Patients and tissues
Forty-five patients, who were treated surgically for primary sporadic CRC at the Centre Hospitalier Universitaire Vaudois in Lausanne, were separated into three groups. Tumors were staged according to the criteria of UICC classification (20). The first group was constituted of 10 cases diagnosed as being early CRCs invading the submucosa or the muscularis propria without any regional lymph node metastasis (T1N0M0 or T2N0M0). The second group included 15 cases considered as advanced CRCs invading beyond the muscularis propria and all the patients presented regional lymph node metastasis (T3N1M0 or T4N1M0). The third group consisted of distant and/or peritoneal metastases from 20 patients; the metastases, multiples in 5 patients, were found at the time or after the surgery. The analyzed metastases were only from the liver or the peritoneum in 9 and 6 cases, respectively. In the other 5 cases, the analyzed metastases were from multiple localizations: peritoneal, liver, pelvis, ovary, ileal, stomach and/or vagina.

Tissue preparation
Tumors were fixed in formalin, sampled in toto, embedded in paraffin, and serially sectioned at 7 µm. The sections were stained with hematoxylin and eosin for histopathological diagnosis. Depending on the size of each tumor, 10–20 areas, including one from normal mucosa, were selected and care was taken to randomly sample throughout the tumor.

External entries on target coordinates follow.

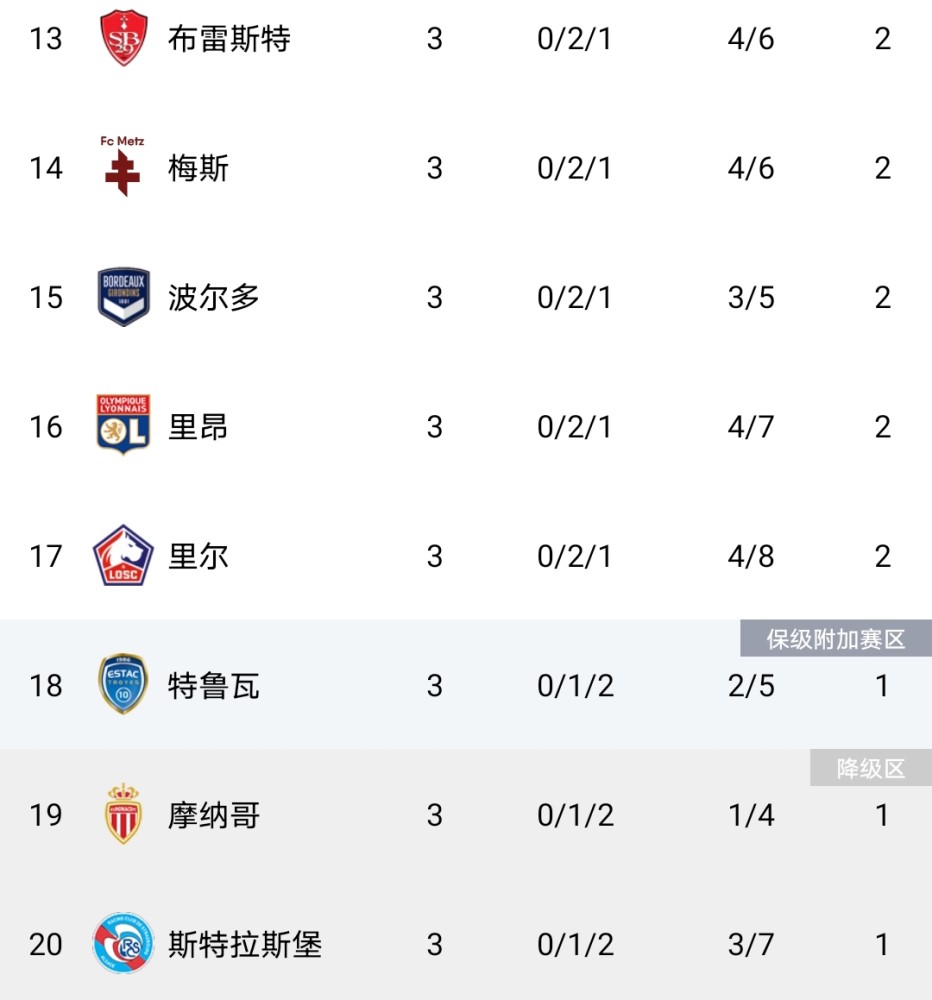Select the 特鲁瓦 team row name
The width and height of the screenshot is (932, 1000).
click(214, 686)

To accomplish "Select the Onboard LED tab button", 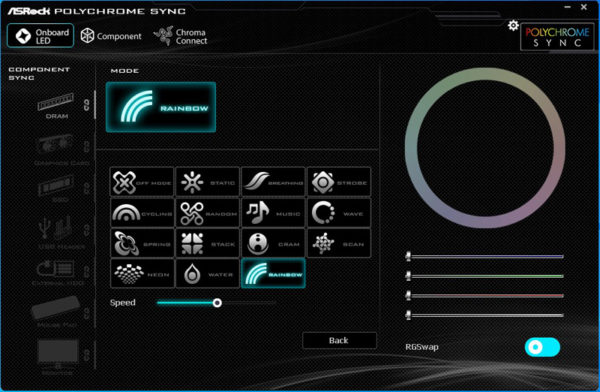I will click(41, 36).
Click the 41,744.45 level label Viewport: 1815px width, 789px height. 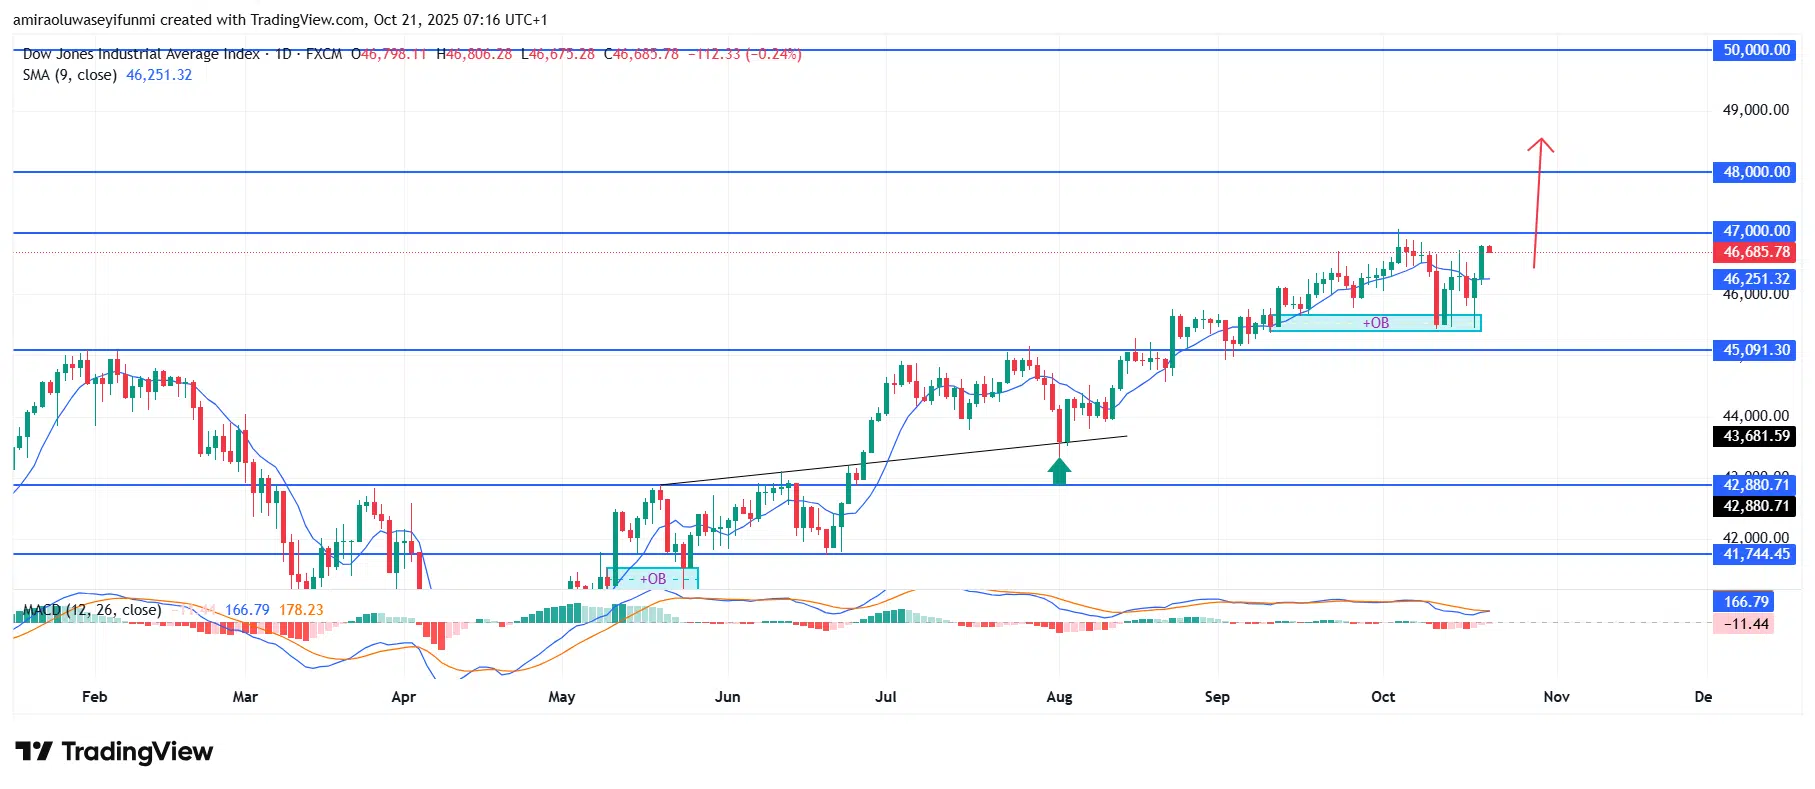coord(1756,554)
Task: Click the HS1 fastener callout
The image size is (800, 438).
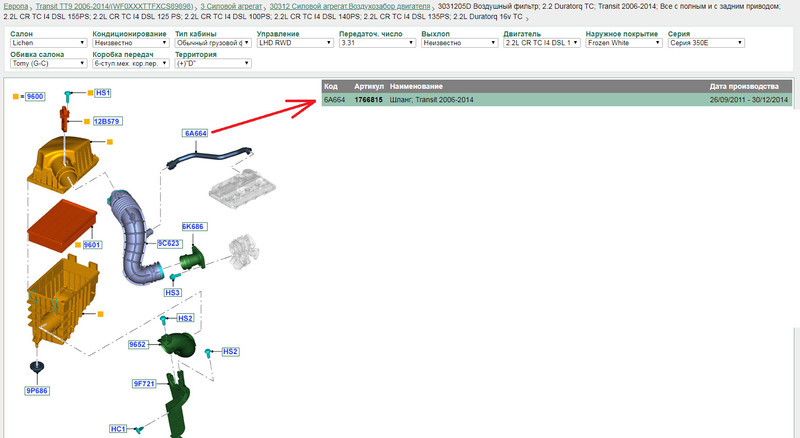Action: coord(103,92)
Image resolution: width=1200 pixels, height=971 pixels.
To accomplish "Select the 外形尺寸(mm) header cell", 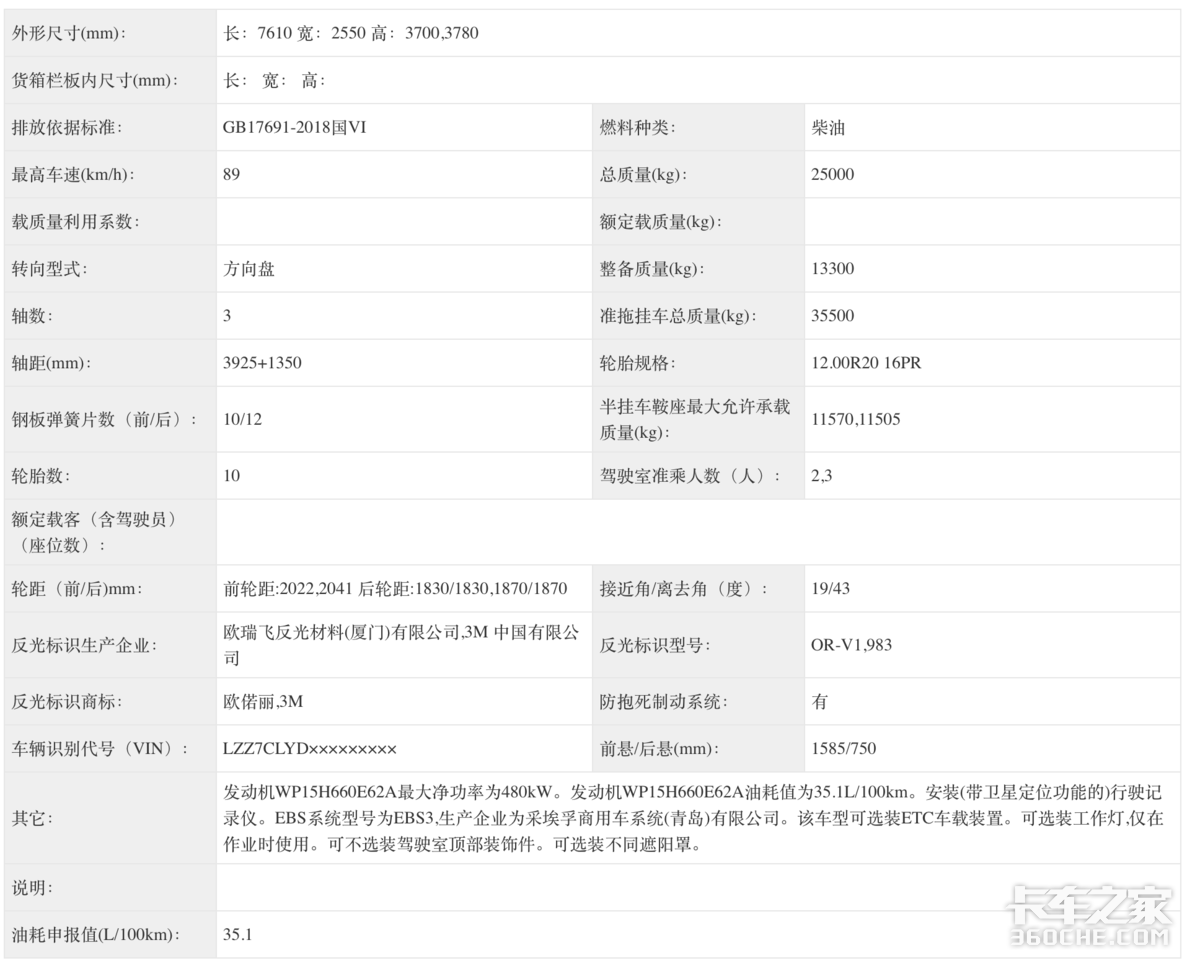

Microdissection and DNA extraction
Deparaffinized and rinsed sections were stained in 0.1% toluidine blue for 30 s, washed, air dried and stored until microdissection. The selected areas were microdissected and extracted as described previously (21). In brief, stromal tissue was scraped from the slide using a scalpel blade under microscopic control. After washing the sections with water, a pathologist (H.B.) confirmed the complete removal of normal tissue before collection of the tumor cells. This control guaranteed that the collected tissue contained at least 95% tumor cells. Extracted DNA was resuspended in 25 µl of 10 mM Tris–HCl, pH 8.0 and kept at –20°C until used.

Single-strand conformation polymorphism (SSCP) analyses of the K-ras and p53 genes
Exons 5 to 8 of the p53 gene and exon 1 of the K-ras gene were separately amplified by PCR (12). Aliquots of 5 µl of PCR products were mixed with 5 µl of denaturing buffer (0.1 M NaOH and 2 mM EDTA) and heated at 50°C for 10 min. After addition of 1 µl of formamide dye, the samples were immediately loaded onto a 40% MDE gel (FMC BioProducts, Rockland, ME) and electrophoresed in 0.5 x TBE buffer at 20°C and 300 V (20 V/cm) for 5–7 h (K-ras exon 1 and p53 exon 5B) or 220 V (14.5 V/cm) overnight (p53 exon 5A, 6, 7 and 8). The gels were stained with a SYBR® Gold gel stain (Molecular Probes, Eugene, OR) diluted 1:10 000 in 1 x TBE buffer and visualized under UV light using a CCD camera. After SSCP analysis, the mutation-specific bands observed on the 40% MDE gel were cut out and reamplified using the same primers. The reamplified PCR products were purified using QIA-quick PCR purification Kit (Qiagen, Germany) and sequenced on an ABI PRISM 310 automatic sequencer.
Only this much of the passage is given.